According to Nichols et al. (2008), there is some initial evidence that individuals with high levels of anger are more likely to engage in substance abuse. One study found that young adults (ages 17-22) with high levels of anger were more likely to drink alcohol, drink to intoxication, and have more alcohol-related negative consequences than those without high levels of anger (Leibsohn, 1994). As stated by Parrott & Gianocola (2004), adult men that were identified as social drinkers with high levels of trait anger were found to be more likely to demonstrate aggression when they were intoxicated and had difficulty controlling their anger responses.

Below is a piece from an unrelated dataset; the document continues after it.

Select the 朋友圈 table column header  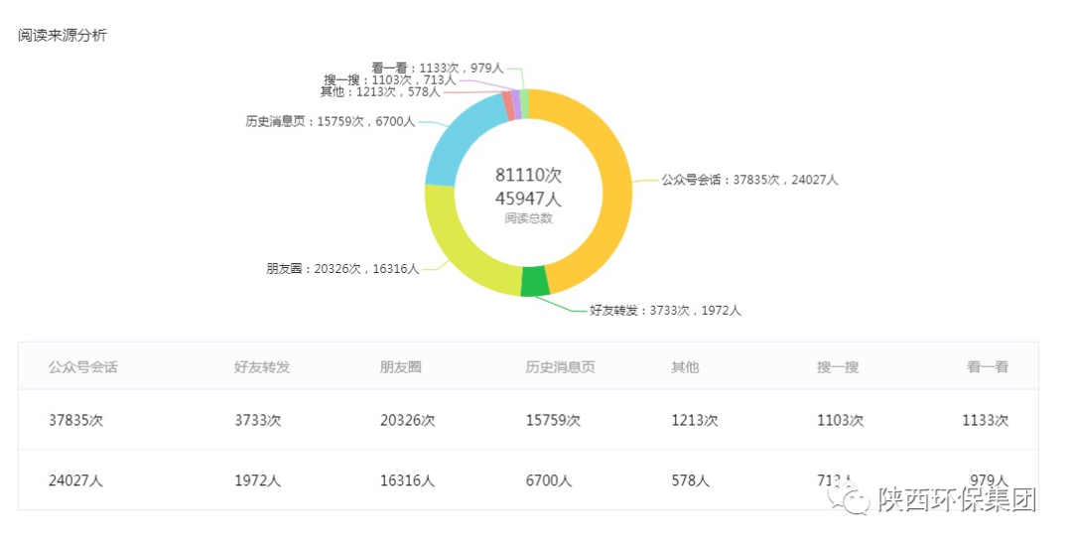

Anger due to addiction or substance abuse requires on-going care. Several treatment options are available, and most people experiencing addiction will receive a combination of approaches. None of the treatments for addictive disorders work for every person. Common interventions might involve a combination of inpatient and outpatient programs, psychological counseling, self-help groups and medications.  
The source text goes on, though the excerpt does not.